My sense of absolute reality in Sydney is now linked to the City of Sydney’s public library system: I look at the leaflets and pick up the few community newspapers that are still published in paper form.

I watched Series 7 of Spooks (MI5 in the USA) over the weekend. Television news reports and the front pages of newspapers are used as exposition, but also as a way to demonstrate that the public record may often be wildly different to the realities of the spies and the politicians.

Sometimes the news is sugar coated to avoid public panic, sometimes it’s deliberate misdirection so that the enemies don’t catch on to how much MI5 has caught onto, sometimes it’s spin from the government. The mainstream spy story relies on a shared, public reality as a straight man.

What I yearn for most in Australia is a digital rights algorithm milled to an extremely fine tolerance that compensates for the byzantine import restrictions and trade protections from the analogue era. If I want to buy Series 8 of Spooks, shown a year ago on British television, and soon to become available there on DVD (in a format regionally incompatible with Australia’s). I want an algorithm to be able to consult a broadcast schedule and determine that if a broadcast station has no intention of screening a series in Australia that I should be able to buy a print-on-demand copy.

On my way home from the library I called into the supermarket to buy some Soy Milk. It’s been undergoing a gradual redesign that I’m both fascinated and repelled by. The store has a large square-footage. The redesign has taken some shelving out, and reduced the amount of items it sells — my favourite white miso paste is no longer stocked. And some of the new shelving, a manger-like display unit for the premium cheeses, for example, seem to be willing us to believe that these changes are to make the joint classier.

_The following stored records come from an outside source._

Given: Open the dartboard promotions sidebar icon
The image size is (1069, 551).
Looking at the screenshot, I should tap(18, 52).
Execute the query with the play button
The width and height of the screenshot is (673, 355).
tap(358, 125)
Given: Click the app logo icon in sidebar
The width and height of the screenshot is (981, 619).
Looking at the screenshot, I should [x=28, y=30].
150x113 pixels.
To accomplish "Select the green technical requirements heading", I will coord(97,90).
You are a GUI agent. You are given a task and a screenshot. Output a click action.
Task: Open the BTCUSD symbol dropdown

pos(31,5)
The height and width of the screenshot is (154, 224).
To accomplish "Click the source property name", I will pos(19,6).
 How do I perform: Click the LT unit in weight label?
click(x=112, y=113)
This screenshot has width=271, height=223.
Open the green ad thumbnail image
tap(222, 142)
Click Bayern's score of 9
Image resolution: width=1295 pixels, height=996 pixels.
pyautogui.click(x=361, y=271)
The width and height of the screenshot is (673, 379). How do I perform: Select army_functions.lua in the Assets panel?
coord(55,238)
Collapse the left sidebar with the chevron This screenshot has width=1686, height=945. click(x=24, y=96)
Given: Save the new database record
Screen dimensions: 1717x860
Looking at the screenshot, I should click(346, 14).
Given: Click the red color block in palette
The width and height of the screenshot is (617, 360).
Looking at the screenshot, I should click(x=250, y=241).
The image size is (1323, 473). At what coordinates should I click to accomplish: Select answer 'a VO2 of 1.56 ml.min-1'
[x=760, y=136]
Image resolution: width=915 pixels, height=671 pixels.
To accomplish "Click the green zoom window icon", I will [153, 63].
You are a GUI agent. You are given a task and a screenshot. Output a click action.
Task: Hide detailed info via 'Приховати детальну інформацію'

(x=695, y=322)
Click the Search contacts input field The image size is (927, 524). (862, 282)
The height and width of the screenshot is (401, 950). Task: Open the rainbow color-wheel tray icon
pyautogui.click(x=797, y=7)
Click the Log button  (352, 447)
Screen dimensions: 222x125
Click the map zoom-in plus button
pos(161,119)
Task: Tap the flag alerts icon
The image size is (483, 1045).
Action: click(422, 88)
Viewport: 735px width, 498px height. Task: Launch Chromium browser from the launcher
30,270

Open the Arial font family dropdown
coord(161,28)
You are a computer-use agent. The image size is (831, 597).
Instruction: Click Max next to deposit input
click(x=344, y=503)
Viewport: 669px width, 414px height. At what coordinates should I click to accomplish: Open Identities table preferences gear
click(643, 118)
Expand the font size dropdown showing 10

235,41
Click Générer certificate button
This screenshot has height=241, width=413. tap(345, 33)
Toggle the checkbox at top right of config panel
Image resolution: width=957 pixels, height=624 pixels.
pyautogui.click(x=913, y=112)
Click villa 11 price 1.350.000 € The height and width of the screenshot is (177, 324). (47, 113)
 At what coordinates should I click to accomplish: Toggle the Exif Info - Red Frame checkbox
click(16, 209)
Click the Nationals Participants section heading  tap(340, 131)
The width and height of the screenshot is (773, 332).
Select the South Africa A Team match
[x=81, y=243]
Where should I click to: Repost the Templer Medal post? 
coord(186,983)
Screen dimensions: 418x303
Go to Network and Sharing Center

There’s been a rearrangement of the items that suggests some kind of algorithmic choreography based on impulse buying probabilities that makes no sense to me but has me making those infinite Ikea loops that have me walking all the aisles. It’s impossible to easily go in and buy one item and get out, but I suppose that’s the point.

A new checkout system has been installed as well. One side is a set of regular checkout counters manned by humans. A voiceover now tells you to move to Aisle 10. The other side is a set of self-check machines that I mostly use but that drive me crazy, the weight tray is either too sensitive or not sensitive enough and freezes, flashing the “assistance required” button.

What’s sad is how willing we are to put up with malfunctioning technology and the constant chatter of synthetic voices “please move item to bagging area”, “please take your change”. When the self-check machine says “thank you for shopping with the fresh food people” I can’t say to it, “this is a supermarket, fresh food, you’ve got to be kidding”. It’s part of the irrelevant machine etiquette we just have to endure, where a microwave oven will tell me to “enjoy my meal” and a bus will tell me to “have a nice trip”.

What mostly bothers me about this algorithmic infestation in our lives is that it’s incapable of irony and lacks wit. Or perhaps not. WordPress’s “possibly related posts (automatically generated)” algorithm could find no matches for my post about algorithms.